CuS/Nitrogen-biomass derived carbon composites for heterogeneous Fenton-like degradation of dyes: C-, N- and S-mediated electron transfer mechanism for redox cycling of Cu(I)/Cu (II) couple

Abstract

Wastewater treatment is a critical environmental issue, and Fenton-like catalysts have emerged as effective solutions for degrading persistent organic pollutants. One promising group of catalysts introduced for hydrogen peroxide activation in Fenton and Fenton-like reactions are transition metal sulfides. However, their applications are limited due to the insufficient number of active sites on the surfaces of these catalysts. CuS functions as a photo-Fenton catalyst only in the presence of light. Therefore, making the catalyst to retain its catalytic ability even in the absence of light is a fundamental objective of the present study. The anchoring of the CuS matrix to carbonaceous materials enhances active site exposure and catalyst stability. In this study, a CuS/nitrogen-biomass-derived carbon (CuS/N-BMC) nanocomposite catalyst was synthesized to enhance catalytic activity and stability. The composite showed high degradation efficiency of methylene blue (MB) without light irradiation, achieving 93% degradation within 60 min at pH 4.1 with a rate constant of 0.0367 min⁻¹. It demonstrated its efficiency in degrading mixed dyes.

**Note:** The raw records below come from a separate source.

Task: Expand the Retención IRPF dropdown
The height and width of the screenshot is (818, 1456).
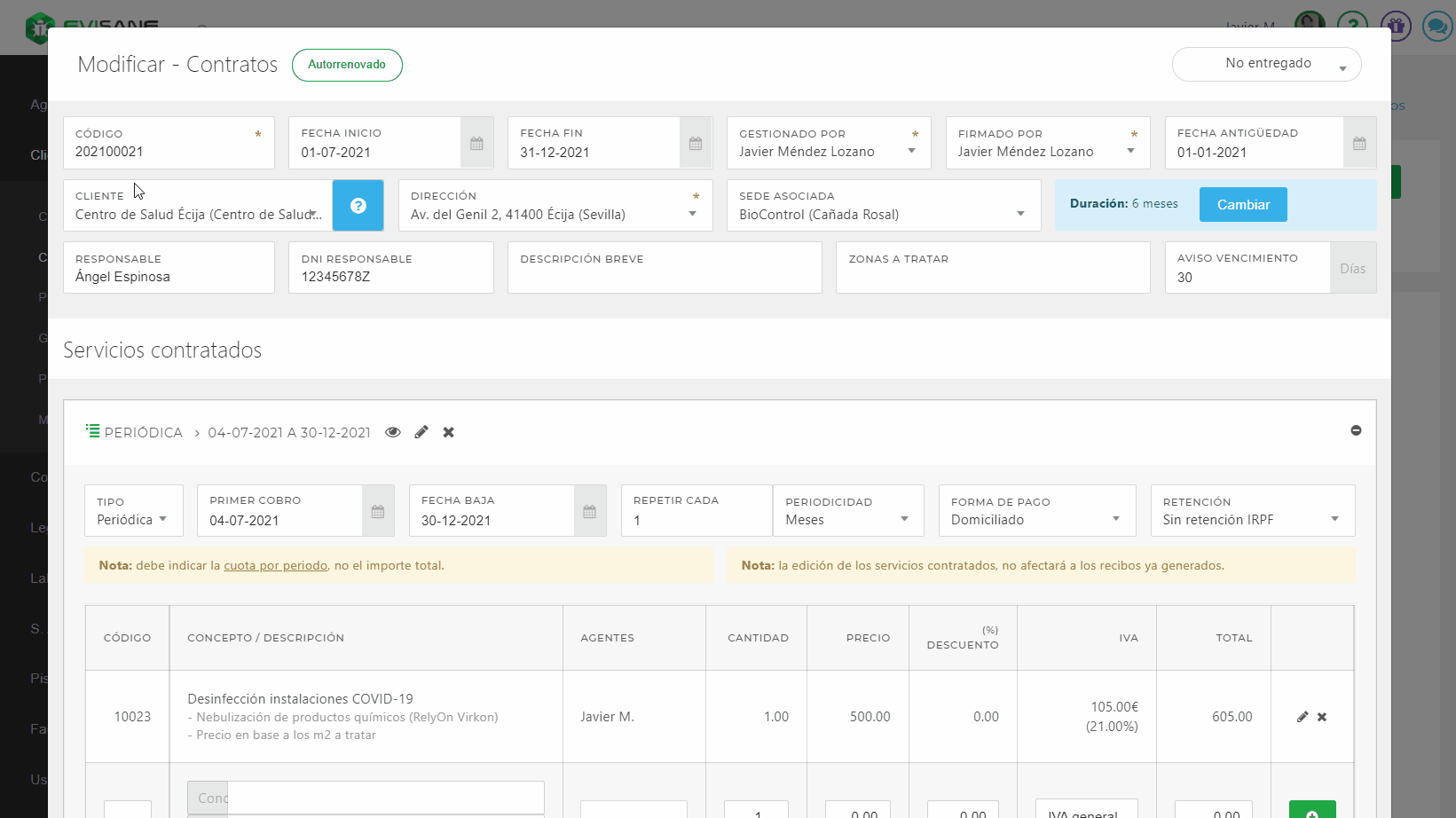Action: 1251,519
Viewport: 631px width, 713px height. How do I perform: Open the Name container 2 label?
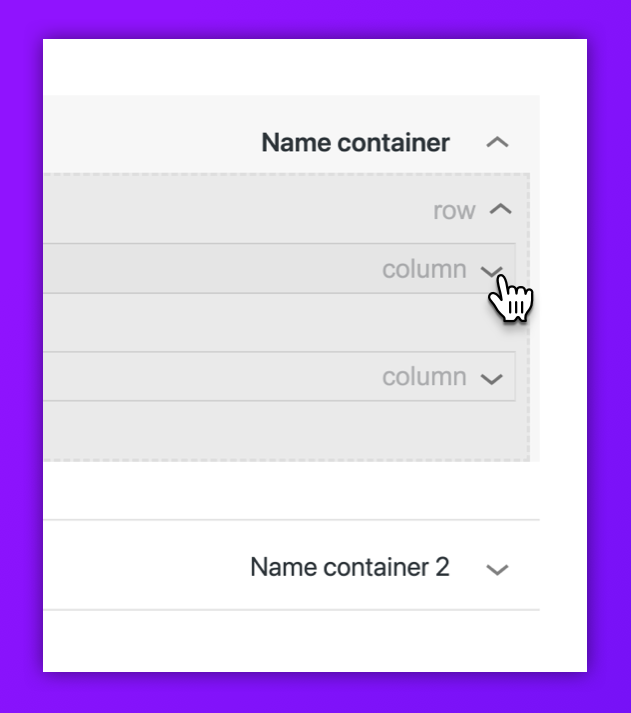pos(349,568)
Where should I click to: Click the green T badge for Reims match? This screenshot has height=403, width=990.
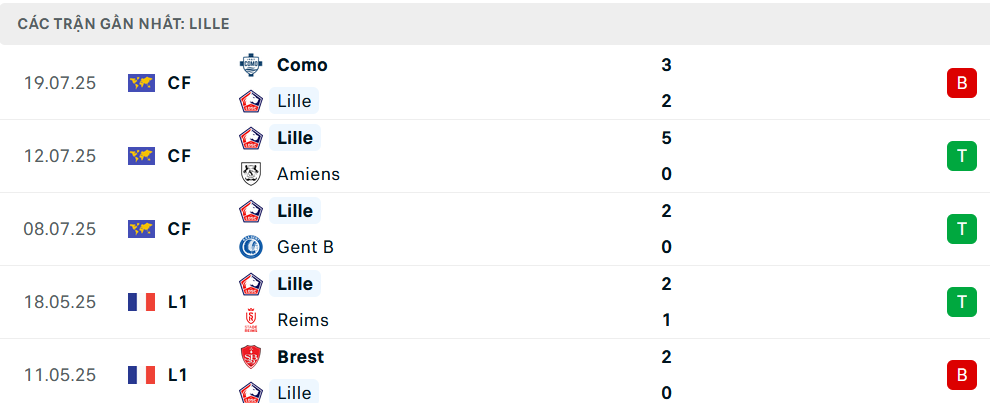tap(962, 301)
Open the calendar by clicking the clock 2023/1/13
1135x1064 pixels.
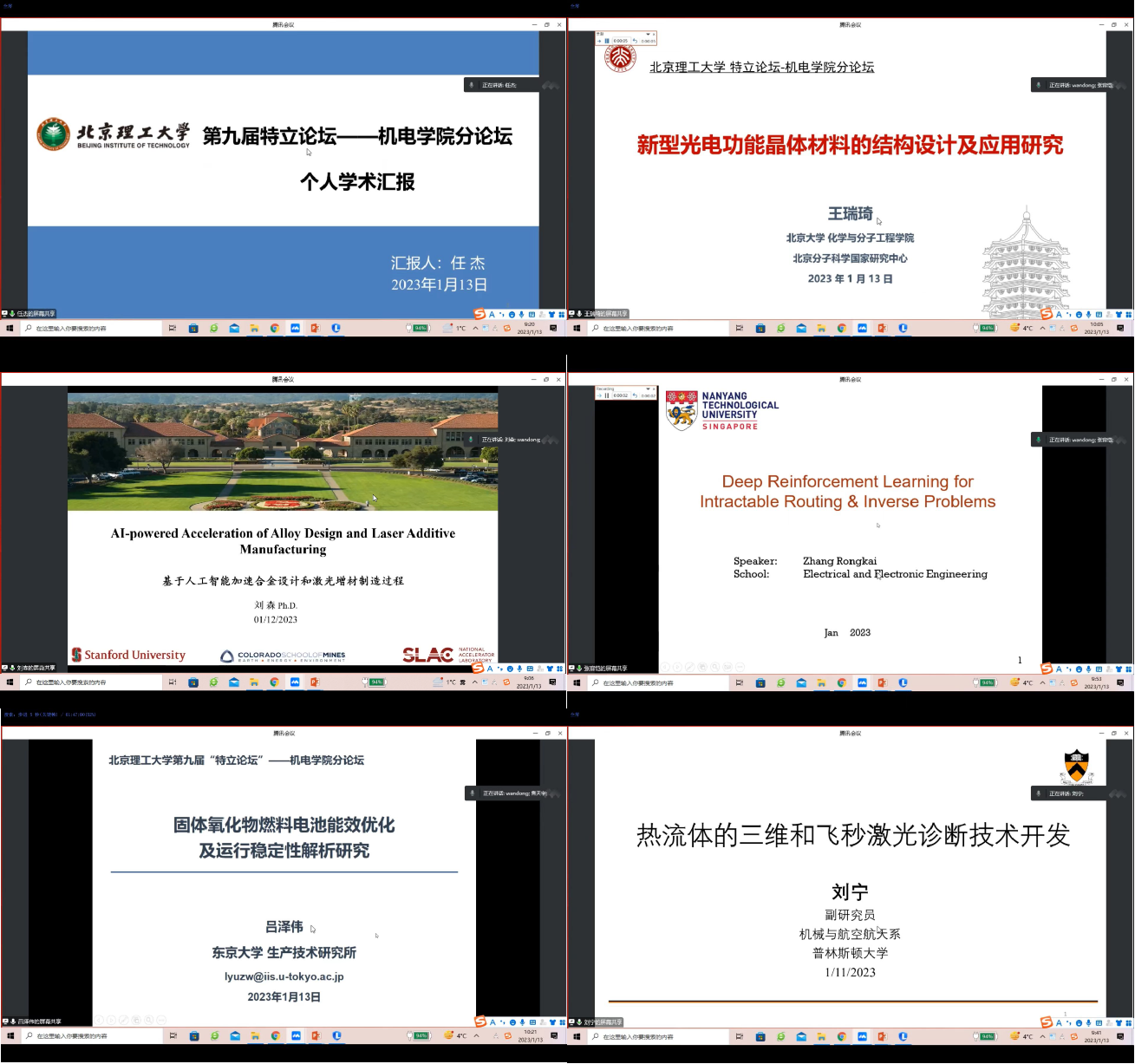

The catalyst demonstrated effectiveness over a wide pH range (3.3–8.6) showcasing its potential in waste water treatment. The mechanism involved H₂O₂ activation, electron donation by the active functional groups, i.e., sp²C = C/C–C present in the carbon, pyridinic-N of nitrogen, and reduced state of S-species and regeneration of Cu⁺ species. The CuS/N-BMC composite demonstrated excellent stability and could be reused for five cycles, retaining 83% degradation efficiency. This study contributes to the development of efficient catalysts for environmental applications.